There has been a rise in the number of sedition registrations under the current situation. According to a National Crime Records Bureau (NCRB) report from 2014, there were up to 47 sedition cases reported in 2014 alone, many of which lacked the elements of violence or incitement to violence required for the filing of a sedition complaint. Of these cases, the majority are frivolous. While Section 124A of the IPC does not fall under the category of reasonable restrictions, every citizen has the right to freedom of speech and expression subject to some reasonable limitations.
In reality, the law is being applied as a tool of oppression to silence any dissident politicians who speak out, and law enforcement officials have consistently disregarded the technicality that the sedition statute’s application is narrowly defined. For them, the experience is the punishment. of being brought before a judge. As a result, even in the event that a sedition accuser is finally found not guilty, he will still be subject to a drawn-out legal process as retribution for his alleged “anti-government attitude.” In India, there has been a persistent attack on press freedom; it is a journalist’s right to critique the government fairly; it is not sedition.
Promote. The book “A Constitution To Keep: Sedition And Free Speech In Modern India” by Rohan J. Alva aims to clarify the significance of freedom of speech and its part in keeping Indian democracy intact. The book tries to present a strong argument in favour of constitutional protection for political speech and demonstrates how this can be accomplished without compromising the integrity of national conversation. The Indian Penal Code’s Section 124A has outlived its use in contemporary, democratic India. Although the 1962 court upheld the statute’s validity, things have changed since then. Subsequent laws have been passed to safeguard public order and state security using less stringent methods.

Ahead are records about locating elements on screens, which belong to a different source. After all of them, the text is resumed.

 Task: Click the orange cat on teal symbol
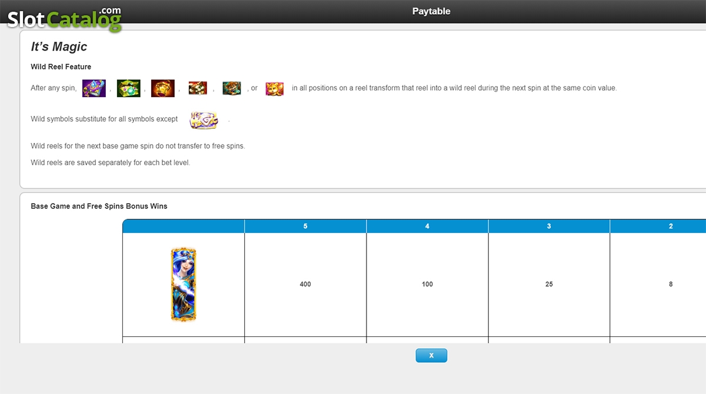232,88

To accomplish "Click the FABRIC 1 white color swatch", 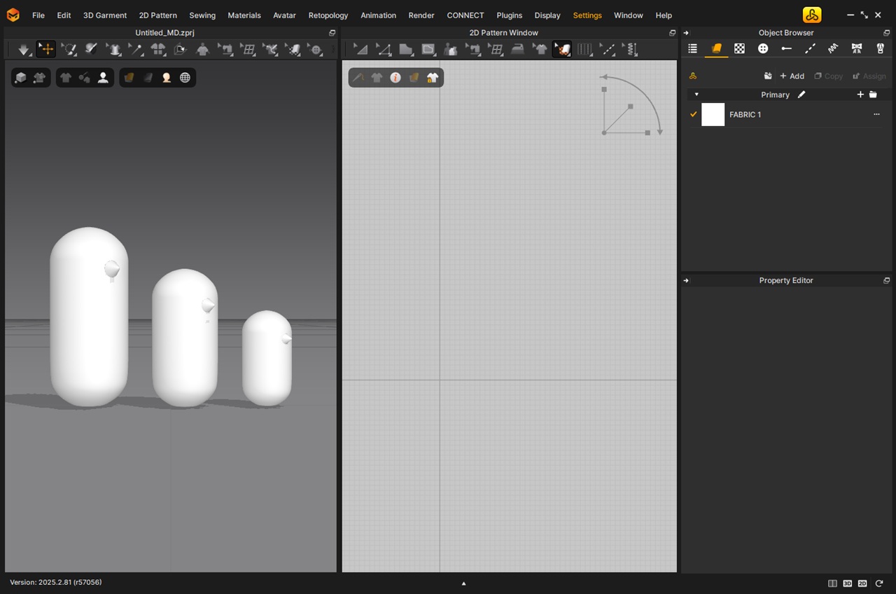I will [x=713, y=114].
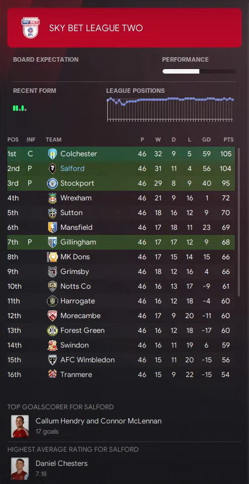Image resolution: width=249 pixels, height=484 pixels.
Task: Click the board performance progress bar
Action: click(x=199, y=71)
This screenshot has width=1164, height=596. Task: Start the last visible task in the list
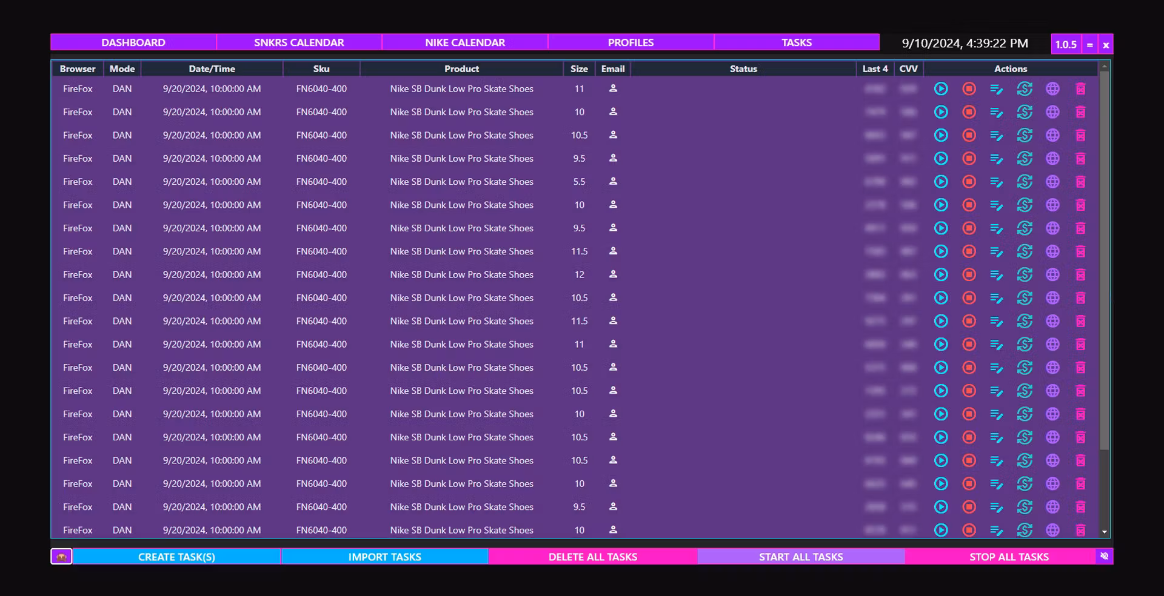tap(941, 530)
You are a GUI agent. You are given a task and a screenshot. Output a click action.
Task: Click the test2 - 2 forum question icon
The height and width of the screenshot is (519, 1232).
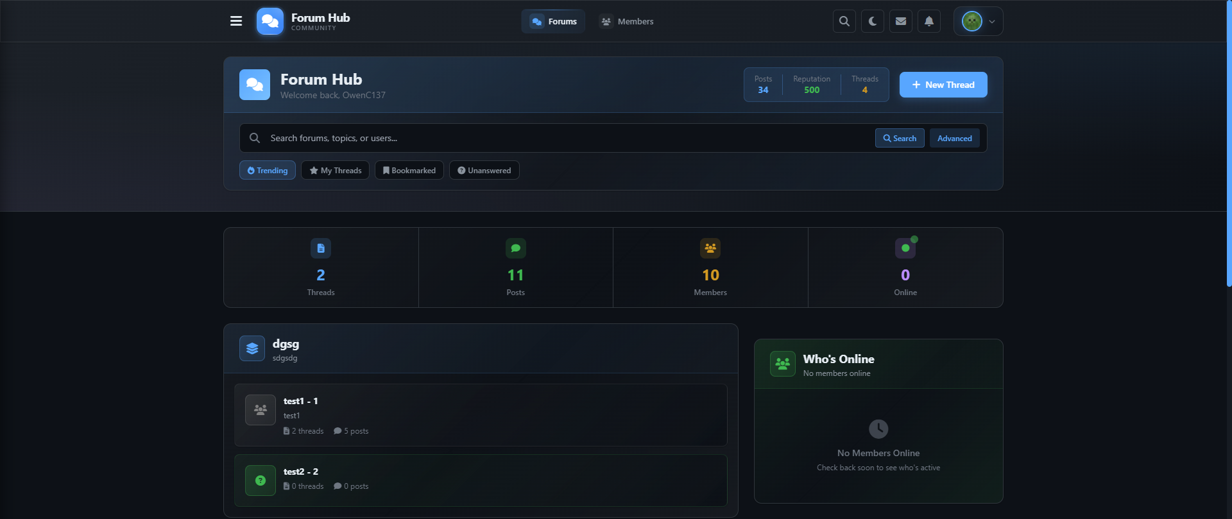point(261,481)
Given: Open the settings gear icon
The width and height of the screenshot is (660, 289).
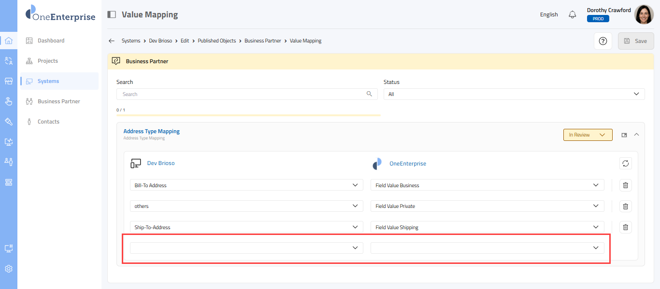Looking at the screenshot, I should click(8, 269).
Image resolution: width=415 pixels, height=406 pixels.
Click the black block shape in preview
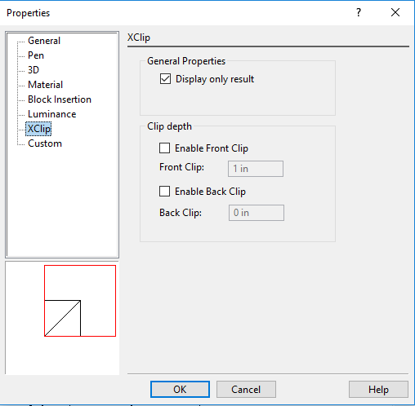point(62,318)
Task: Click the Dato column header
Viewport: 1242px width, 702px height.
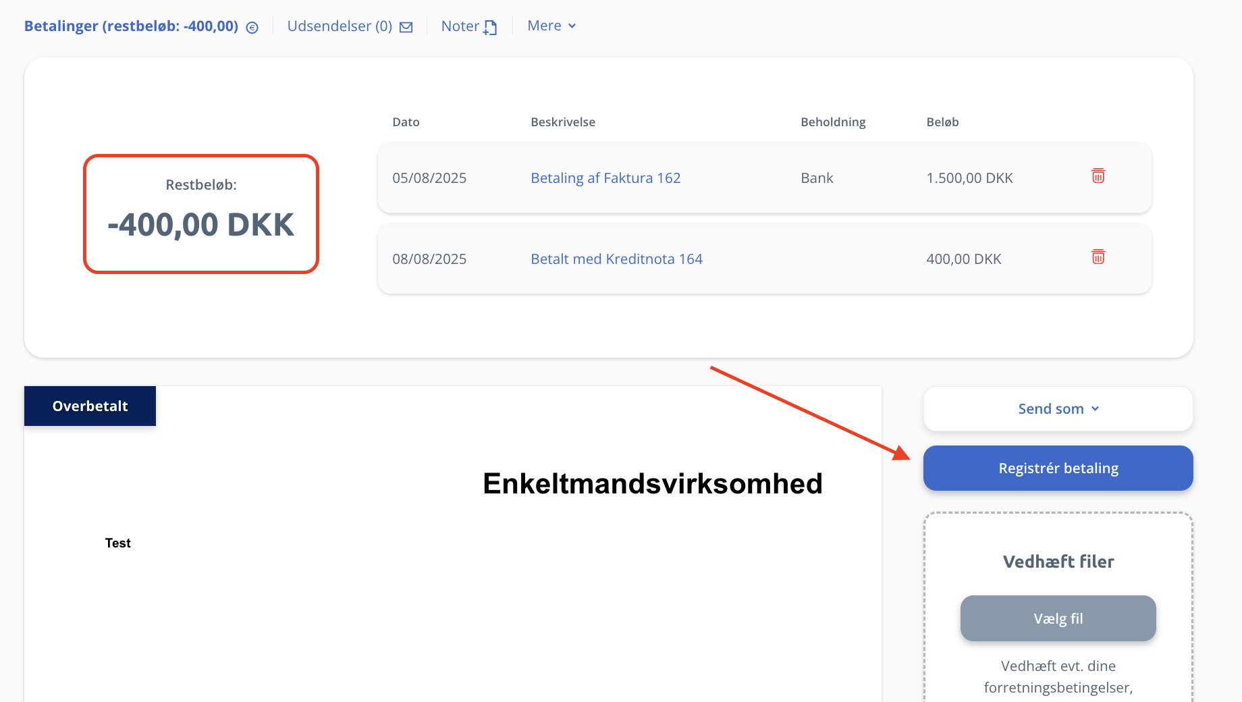Action: [x=406, y=122]
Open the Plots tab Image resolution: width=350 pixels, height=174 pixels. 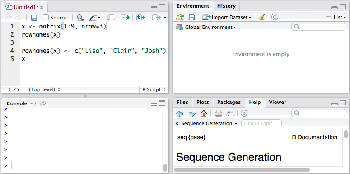[x=203, y=102]
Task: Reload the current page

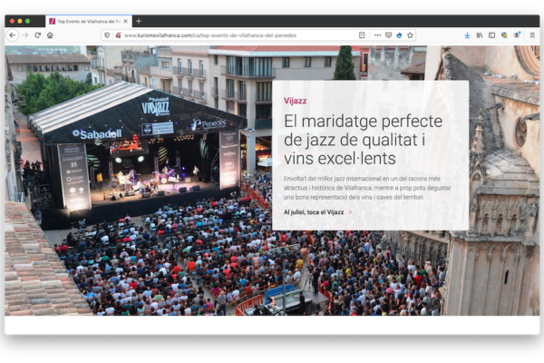Action: (x=37, y=35)
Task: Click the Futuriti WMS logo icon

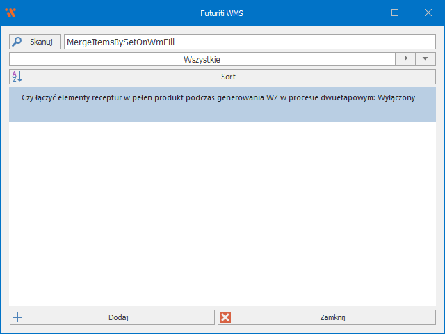Action: (10, 13)
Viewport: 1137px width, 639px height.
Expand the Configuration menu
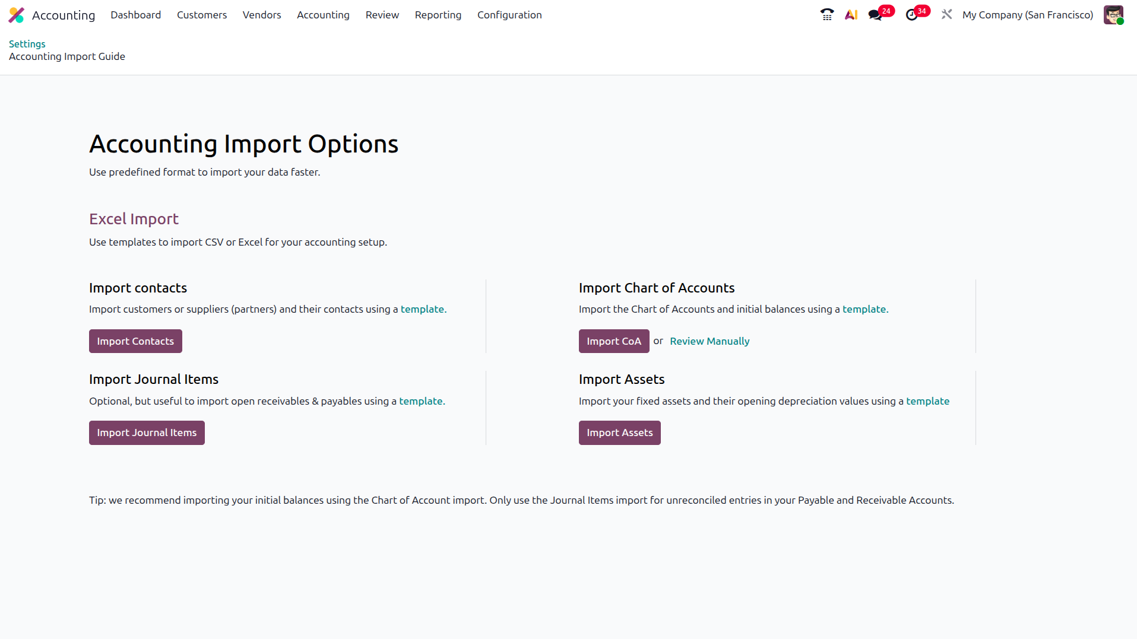point(509,15)
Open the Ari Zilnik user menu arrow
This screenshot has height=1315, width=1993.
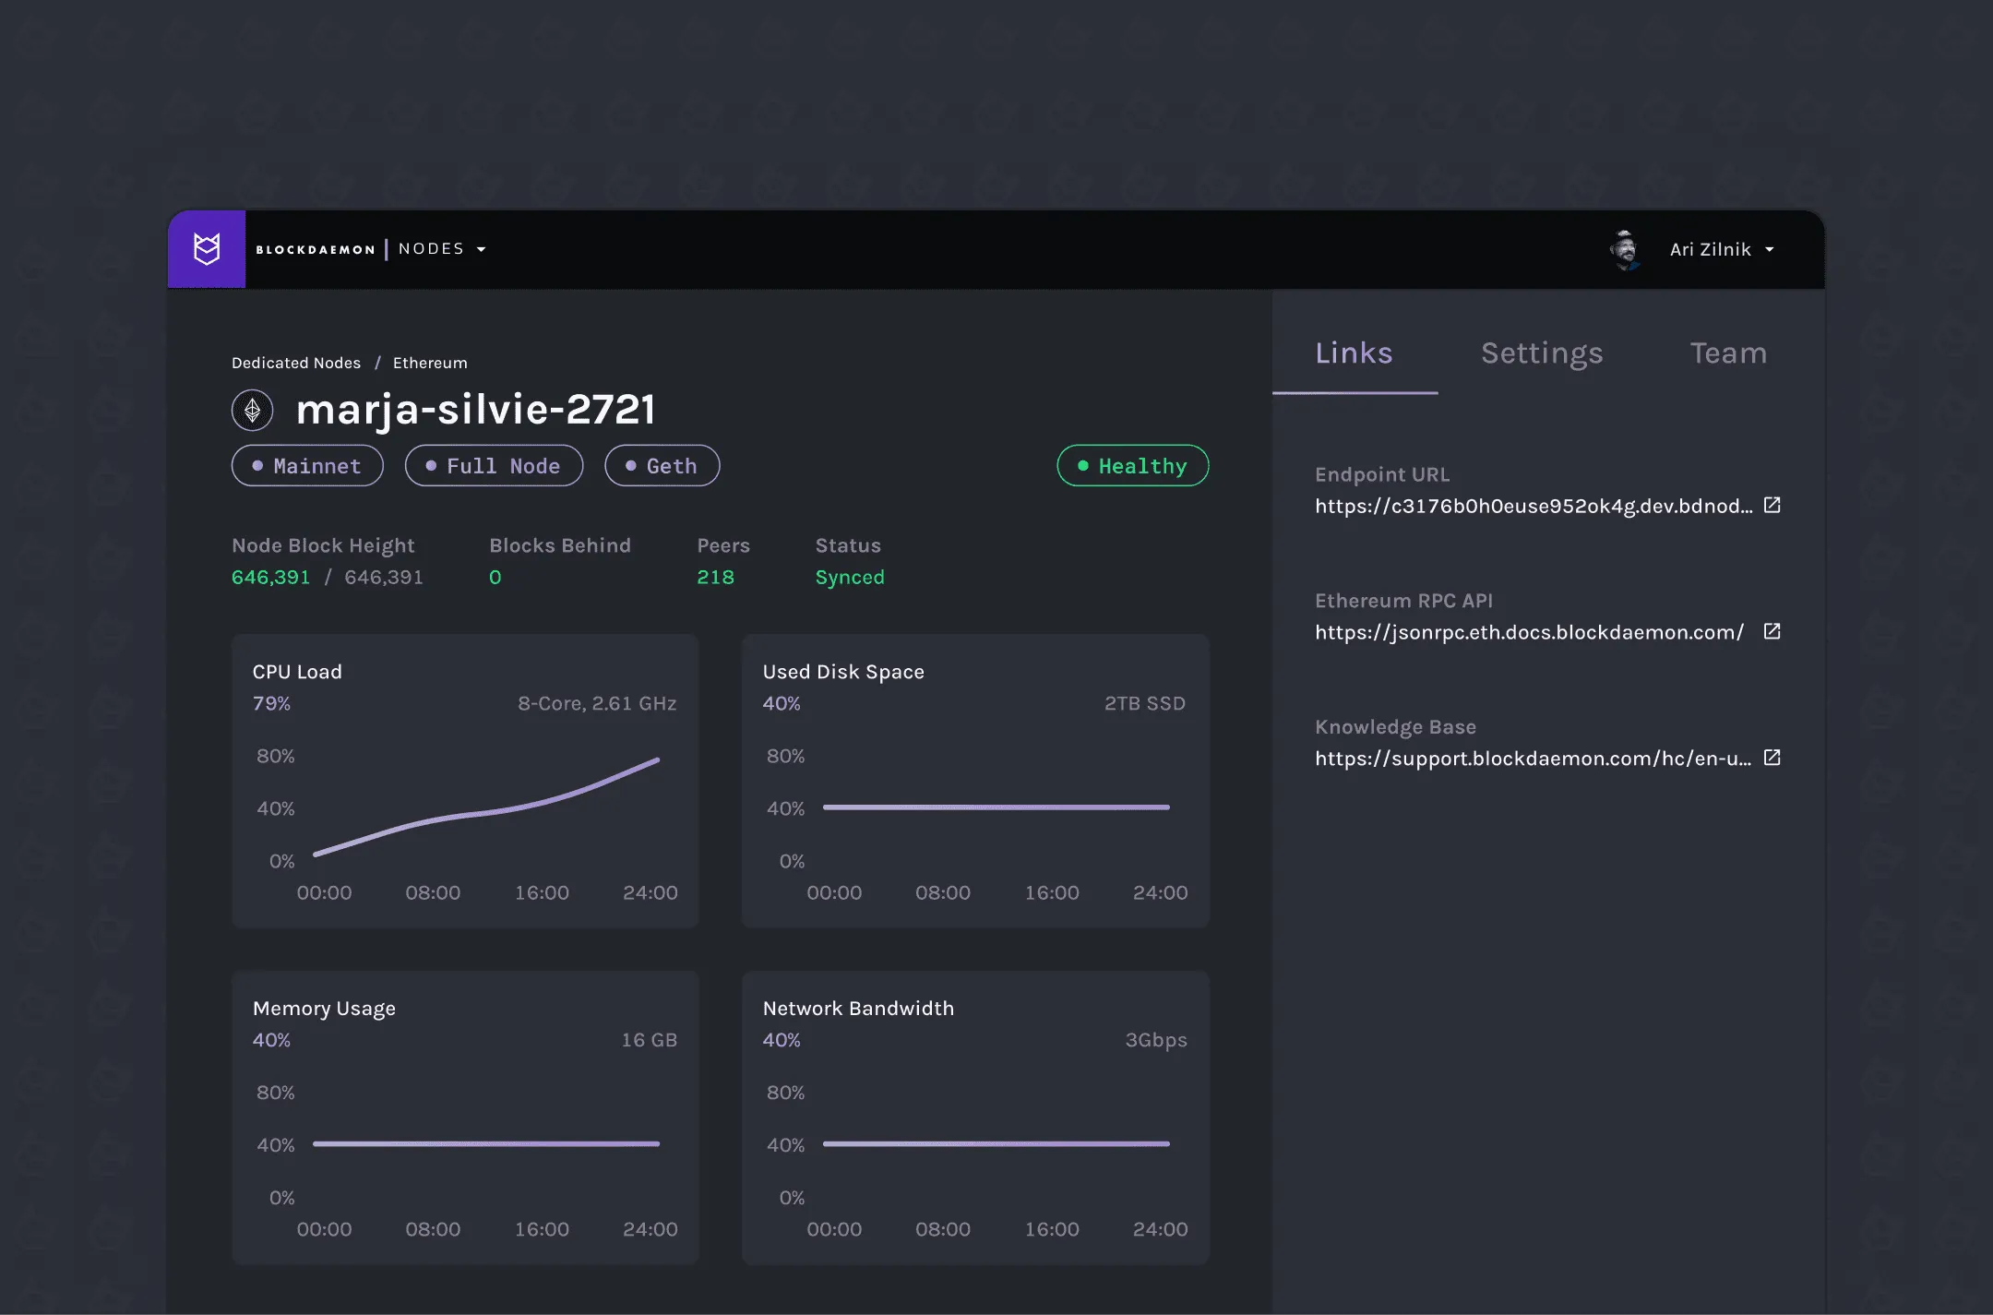1769,249
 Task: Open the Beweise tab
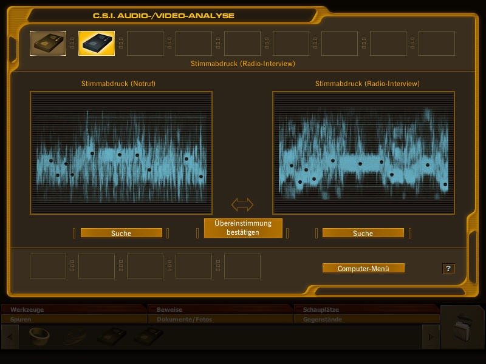click(x=220, y=309)
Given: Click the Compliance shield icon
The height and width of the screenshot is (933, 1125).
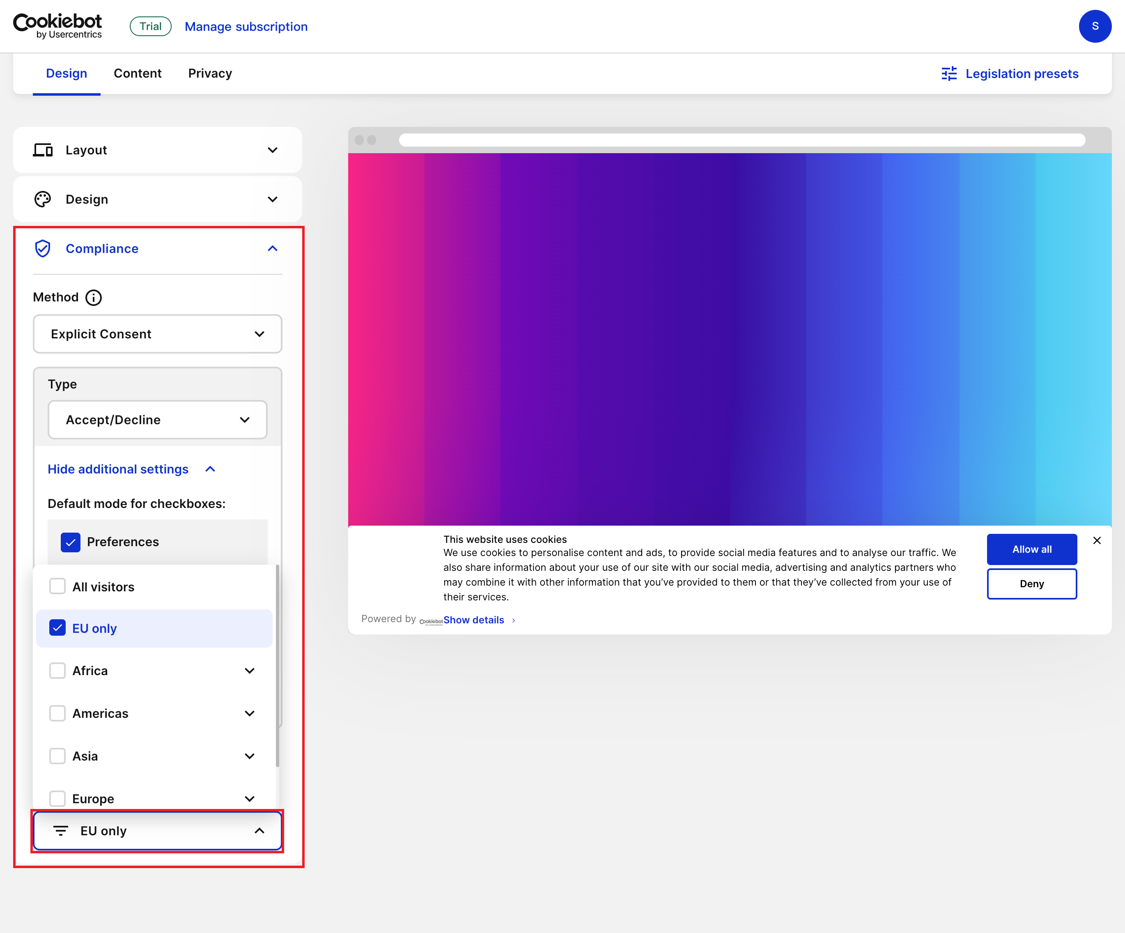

India’s aim behind the sedition statute was to safeguard state integrity and maintain public order; however, this has been misused in recent times, as seen in the case of Zanskar Marathe against The State of Maharashtra Furthermore, in 2015, a prominent political cartoonist named Azeem Trivedi was taken into custody on accusations of sedition after a political activist claimed that his drawings denigrated the nation. The statute will be purposefully interpreted by the court to determine if the remedy for which it was enacted has been sought. If not, the statute will be amended to address the restriction and enhance Article 19(2).
CONCLUSION
People can express themselves freely in a free society without worrying about retaliation. This includes the freedom to express one’s thoughts without hindrance and the ability to look for, receive, and share knowledge via any media, irrespective of the government in power. One of the most important human rights that is necessary for the progress and defence of democracy and human rights is the freedom of expression. It enables people to freely engage in their community’s cultural life, express their right to freedom of assembly and association, protest injustice, and appreciate and produce art. Although there may be restrictions on the right to free speech, these must be permitted by law and be appropriate for a democratic society. Undoubtedly, the sedition legislation was impeding the exercise of free expression. Dealing with this dark law is difficult because it is an offence for which there is no bail. However, the Supreme Court’s ruling has brought about a great deal of relief because it guarantees the right to freely express oneself in good faith. This will impose restrictions on the ruling elite, preventing them from unfairly targeting their own people.